Truth be told, this interview was meant to take place in December while they were touring LA but crossed signals made it otherwise. But it’s impossible to hold it against them when the music is this gorgeously laidback and when Dazed Digital finally manages to speak to Fab (on the auspicious date of January 20) he makes for an engaging, enthusiastic subject, as excited as we are to check out the swearing in of a certain President…

Dazed Digital: Hey Fab! How’s the tour been going?
Fabrizio Moretti: Hey man, the tour’s been going really well. We’ve been playing shows since November now which is exhausting but we’re keeping the faith, know what I mean?

DD: How did you feel about stepping up to the microphone for the first time?
FM: I didn’t really step up to the microphone.
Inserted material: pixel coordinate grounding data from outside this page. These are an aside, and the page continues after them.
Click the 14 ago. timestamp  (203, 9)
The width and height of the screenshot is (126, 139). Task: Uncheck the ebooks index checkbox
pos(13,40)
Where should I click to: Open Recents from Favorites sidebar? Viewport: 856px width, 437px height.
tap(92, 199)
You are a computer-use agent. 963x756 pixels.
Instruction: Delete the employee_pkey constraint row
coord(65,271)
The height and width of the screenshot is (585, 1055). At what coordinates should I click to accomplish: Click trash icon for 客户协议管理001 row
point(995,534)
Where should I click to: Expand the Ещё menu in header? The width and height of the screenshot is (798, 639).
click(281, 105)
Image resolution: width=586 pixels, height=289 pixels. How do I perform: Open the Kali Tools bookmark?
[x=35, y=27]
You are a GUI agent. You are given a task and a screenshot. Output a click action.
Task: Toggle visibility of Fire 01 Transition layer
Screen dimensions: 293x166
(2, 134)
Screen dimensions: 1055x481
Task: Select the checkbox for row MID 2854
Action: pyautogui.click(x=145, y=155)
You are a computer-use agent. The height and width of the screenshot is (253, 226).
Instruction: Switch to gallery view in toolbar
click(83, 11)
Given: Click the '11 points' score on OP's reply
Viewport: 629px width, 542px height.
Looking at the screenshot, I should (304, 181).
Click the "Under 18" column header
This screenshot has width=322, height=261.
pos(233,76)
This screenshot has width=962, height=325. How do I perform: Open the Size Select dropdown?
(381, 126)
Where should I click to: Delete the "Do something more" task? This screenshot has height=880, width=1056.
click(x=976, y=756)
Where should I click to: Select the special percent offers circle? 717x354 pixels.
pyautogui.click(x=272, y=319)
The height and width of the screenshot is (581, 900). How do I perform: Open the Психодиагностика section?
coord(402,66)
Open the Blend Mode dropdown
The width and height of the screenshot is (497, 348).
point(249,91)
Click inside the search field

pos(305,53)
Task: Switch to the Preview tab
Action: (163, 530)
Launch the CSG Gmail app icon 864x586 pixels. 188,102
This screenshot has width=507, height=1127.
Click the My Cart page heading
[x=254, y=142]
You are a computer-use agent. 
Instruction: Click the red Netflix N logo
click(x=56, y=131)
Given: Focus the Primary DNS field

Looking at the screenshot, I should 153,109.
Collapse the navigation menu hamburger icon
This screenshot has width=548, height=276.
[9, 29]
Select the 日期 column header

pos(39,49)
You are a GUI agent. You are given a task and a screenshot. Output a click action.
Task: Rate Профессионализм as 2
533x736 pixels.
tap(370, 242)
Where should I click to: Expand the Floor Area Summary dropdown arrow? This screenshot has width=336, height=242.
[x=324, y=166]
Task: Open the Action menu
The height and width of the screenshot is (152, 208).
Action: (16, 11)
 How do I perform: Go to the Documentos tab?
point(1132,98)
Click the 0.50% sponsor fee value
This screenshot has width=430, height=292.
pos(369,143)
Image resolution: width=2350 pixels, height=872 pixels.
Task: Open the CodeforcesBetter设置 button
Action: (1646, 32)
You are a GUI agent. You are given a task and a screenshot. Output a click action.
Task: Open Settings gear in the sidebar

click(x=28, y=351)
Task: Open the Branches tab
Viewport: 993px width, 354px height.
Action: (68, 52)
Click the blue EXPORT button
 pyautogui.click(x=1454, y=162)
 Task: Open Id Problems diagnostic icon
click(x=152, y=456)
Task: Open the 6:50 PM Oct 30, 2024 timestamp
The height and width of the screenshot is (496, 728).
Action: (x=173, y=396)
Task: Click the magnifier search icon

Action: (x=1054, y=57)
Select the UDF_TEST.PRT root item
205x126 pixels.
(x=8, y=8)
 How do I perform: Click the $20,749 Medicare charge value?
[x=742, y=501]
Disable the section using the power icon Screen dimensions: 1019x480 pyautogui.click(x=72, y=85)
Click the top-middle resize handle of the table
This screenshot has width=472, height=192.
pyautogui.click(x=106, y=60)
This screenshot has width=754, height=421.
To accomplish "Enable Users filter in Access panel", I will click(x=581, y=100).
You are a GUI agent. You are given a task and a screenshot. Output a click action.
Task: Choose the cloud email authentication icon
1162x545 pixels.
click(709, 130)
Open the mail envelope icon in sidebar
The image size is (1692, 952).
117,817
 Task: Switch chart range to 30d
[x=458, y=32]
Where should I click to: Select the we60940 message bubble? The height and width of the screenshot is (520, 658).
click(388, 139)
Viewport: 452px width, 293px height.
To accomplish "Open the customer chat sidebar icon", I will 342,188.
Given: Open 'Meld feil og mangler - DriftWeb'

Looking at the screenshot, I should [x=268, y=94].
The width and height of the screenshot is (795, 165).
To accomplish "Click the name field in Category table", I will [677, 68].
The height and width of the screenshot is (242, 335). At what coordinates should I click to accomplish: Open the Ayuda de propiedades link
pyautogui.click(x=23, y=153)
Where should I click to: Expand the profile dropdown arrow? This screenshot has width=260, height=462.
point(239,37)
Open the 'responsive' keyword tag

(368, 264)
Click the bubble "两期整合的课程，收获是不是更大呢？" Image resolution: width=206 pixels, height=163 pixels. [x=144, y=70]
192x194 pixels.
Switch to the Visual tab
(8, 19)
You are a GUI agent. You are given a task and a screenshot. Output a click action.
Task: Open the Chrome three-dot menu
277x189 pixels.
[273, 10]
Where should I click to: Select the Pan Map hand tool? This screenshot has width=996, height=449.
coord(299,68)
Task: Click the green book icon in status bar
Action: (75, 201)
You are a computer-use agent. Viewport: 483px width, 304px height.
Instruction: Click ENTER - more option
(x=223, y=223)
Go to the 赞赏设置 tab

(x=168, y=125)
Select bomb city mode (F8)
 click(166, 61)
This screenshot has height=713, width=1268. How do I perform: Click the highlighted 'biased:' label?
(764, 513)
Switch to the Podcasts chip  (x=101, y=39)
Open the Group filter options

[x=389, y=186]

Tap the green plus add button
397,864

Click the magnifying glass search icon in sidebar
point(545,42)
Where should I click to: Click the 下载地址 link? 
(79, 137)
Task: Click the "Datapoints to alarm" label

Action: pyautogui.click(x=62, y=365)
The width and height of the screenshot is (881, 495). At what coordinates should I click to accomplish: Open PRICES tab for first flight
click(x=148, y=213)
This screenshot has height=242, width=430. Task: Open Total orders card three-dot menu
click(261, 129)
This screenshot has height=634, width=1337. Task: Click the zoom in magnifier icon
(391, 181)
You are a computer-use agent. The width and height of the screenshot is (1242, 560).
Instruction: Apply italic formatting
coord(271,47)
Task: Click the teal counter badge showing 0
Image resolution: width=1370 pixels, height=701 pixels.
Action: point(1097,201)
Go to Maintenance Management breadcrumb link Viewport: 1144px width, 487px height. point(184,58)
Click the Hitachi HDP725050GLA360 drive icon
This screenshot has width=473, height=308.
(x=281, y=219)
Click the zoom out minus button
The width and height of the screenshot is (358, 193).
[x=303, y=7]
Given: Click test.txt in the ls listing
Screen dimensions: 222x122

I did some writing and told somebody (Rodrigo) to step up to the microphone.  But I did harmonies and stuff like that.

DD: How did you achieve such a warm sound on the record?
FM: When we first started making the record, we were hearing these great recordings from the 50’s, 60’s and shit. They never worried about putting a mike here and another mike there at the same time. It was one big good piece of equipment often in the middle of the room as the whole band played together, giving it the sense of community, that sense of love. And what we did was write all the songs in my house. Seeing as we didn’t have any equipment or sufficient space, we did it with one mike. Then we kinda developed this style of sound. When we got into the studio, we aimed to be honest as possible to the original demos.

As for stuff we were listening to when we made the record, my iPod is stuck full of Motown and Sam Cooke, Bee Gees and Kinks, Bob Marley and Nina Simone. All kinds of good stuff. When you get to drive around in a motherfucking tour bus, you have to keep yourself sane somehow, otherwise you’d go out into the street and smash a car or something!

DD: The music is perfect road-movie music. Who’d be your ultimate road-movie partner?
FM: Dustin Hoffman I’d have to say! I could listen to him talk for ages

DD: Making the record must have been such a different process to recording with The Strokes. Different pressures and budgets…
FM: The pressure isn’t so much external as they are internal. You want to do as best as you can. Obviously the budgets were different. It was a humbling and honest experience. We made do with what we had and tried to do the best we could, it seems very grass roots almost.

DD:The songs sound pretty broken-hearted but hopeful at the same time. Is that true of the mood you were in when you wrote it?
FM: Absolutely. Heartbreak, in my experience can be beneficial to you when you’re writing songs, then you can start to see your relationships objectively. We tried writing about love from every kind of perspective. We weren’t trying to revolutionize anything, just trying to sing about what we were feeling... Some of the songs were born of real heartbreak and some from a new kind of hope, a new discovery of love. But I’m in a different place now. Writing the songs was a very cathartic experience for me. I got more in touch with myself and how to co-exist with others.

DD: The album was released on the day of elections. How have you found America has changed since then?
FM: The change is coming. There was a shift in the sands on November 4 and everybody is super excited about it but the change is still to come. Hell yeah am I gonna check out the inauguration!!!

DD: Last question that we’ve gotta ask, any news with The Strokes?
FM: We’re back in the studio from February and we’re gonna start working on new songs.  I love those guys, and I’m really proud of the music we’ve made and excited for the future of The Strokes. So that’s what I’ve got on for 2009!